- French theatrical release poster
- Directed by: Michel Boisrond
- Screenplay by: Catherine Breillat; Léo L. Fuchs;
- Based on: Catherine and Co. by Edouard de Segonzac
- Produced by: Léo L. Fuchs
- Starring: Jane Birkin; Patrick Dewaere; Jean-Pierre Aumont; Vittorio Caprioli; Jean-Claude Brialy; Nathalie Courval; Mehdi; Henri Garcin;
- Cinematography: Richard Suzuki
- Edited by: Jacques Witta
- Music by: Vladimir Cosma
- Production companies: Viaduc Productions; Produzione Intercontinentale Cinematografica;
- Distributed by: Warner-Columbia Film (France)
- Release date: 29 October 1975 (France);
- Running time: 100 minutes
- Countries: France; Italy;
- Language: French

= Catherine & Co. =

1975 film directed by Michel Boisrond

Catherine & Co. (Catherine et Cie) is a 1975 sex comedy film directed by Michel Boisrond from a screenplay by Catherine Breillat and Léo L. Fuchs, based on the 1967 novel Catherine and Co. by Edouard de Segonzac. The film stars Jane Birkin, Patrick Dewaere, Jean-Pierre Aumont, Vittorio Caprioli and Jean-Claude Brialy.

==Plot==
Catherine is a young British prostitute who decides to make money living in Paris. After learning about corporate practices and business ins and outs from her clients, she decides to incorporate as an official escort business. Searching for people to invest in her scheme, she encounters both interest and setbacks.

==Reception==
On the film's initial US release in February 1976, Richard Eder of The New York Times described the film as a "sex farce", "sloppy, ill-shaped and very familiar", but with an air of sincerity that allowed the audience to enjoy its positive attributes. Eder particularly praised the acting of Vittorio Caprioli as an Italian businessman who is one of the protagonist's lovers.

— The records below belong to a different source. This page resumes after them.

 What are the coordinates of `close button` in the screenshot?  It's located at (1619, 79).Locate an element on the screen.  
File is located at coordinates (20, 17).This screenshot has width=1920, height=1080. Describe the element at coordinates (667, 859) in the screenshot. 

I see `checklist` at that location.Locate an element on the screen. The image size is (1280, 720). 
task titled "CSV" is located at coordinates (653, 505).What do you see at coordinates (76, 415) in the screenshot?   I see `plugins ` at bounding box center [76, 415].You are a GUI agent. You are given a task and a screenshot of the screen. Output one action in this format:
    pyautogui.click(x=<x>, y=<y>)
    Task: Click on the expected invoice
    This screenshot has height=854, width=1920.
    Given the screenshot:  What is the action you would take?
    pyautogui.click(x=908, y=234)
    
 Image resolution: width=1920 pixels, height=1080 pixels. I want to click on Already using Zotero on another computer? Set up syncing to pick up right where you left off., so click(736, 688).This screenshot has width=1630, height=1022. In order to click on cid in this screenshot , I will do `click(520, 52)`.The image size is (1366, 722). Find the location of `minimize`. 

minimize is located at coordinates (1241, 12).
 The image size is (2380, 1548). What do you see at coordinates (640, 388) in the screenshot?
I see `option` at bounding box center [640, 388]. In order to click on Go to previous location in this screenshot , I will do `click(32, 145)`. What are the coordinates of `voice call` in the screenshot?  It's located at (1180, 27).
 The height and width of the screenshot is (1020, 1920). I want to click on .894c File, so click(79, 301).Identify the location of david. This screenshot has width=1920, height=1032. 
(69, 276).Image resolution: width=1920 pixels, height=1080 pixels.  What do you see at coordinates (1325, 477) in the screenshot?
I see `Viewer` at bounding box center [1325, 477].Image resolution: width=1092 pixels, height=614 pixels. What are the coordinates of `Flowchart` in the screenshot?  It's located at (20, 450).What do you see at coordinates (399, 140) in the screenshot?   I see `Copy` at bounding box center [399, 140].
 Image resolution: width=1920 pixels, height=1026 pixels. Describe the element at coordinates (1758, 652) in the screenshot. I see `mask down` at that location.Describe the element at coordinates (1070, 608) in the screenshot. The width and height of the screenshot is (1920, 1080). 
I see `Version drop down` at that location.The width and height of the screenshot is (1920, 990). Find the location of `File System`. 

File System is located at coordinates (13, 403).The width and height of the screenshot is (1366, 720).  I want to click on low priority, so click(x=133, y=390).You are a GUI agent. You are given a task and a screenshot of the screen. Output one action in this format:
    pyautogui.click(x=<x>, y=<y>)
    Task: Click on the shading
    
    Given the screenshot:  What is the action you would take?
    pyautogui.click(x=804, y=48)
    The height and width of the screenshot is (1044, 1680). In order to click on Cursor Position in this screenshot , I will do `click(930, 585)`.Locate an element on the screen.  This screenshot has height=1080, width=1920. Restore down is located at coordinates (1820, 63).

On the other hand, John Simon's review for New York described Birkin as "a nasty baggage" and the film as "the most offensive dungheap masquerading as a movie to be seen in years, perhaps ever." In a review for Time Out, Geoff Brown said the film was "not hot enough to be a sexploiter, but not sophisticated enough to be anything better".

In a 2012 retrospective article about Birkin's films, Australian critic Simon Foster called Catherine & Co. "one of the key films in Birkin's extensive filmography to take advantage of her sexuality at the height of her fame".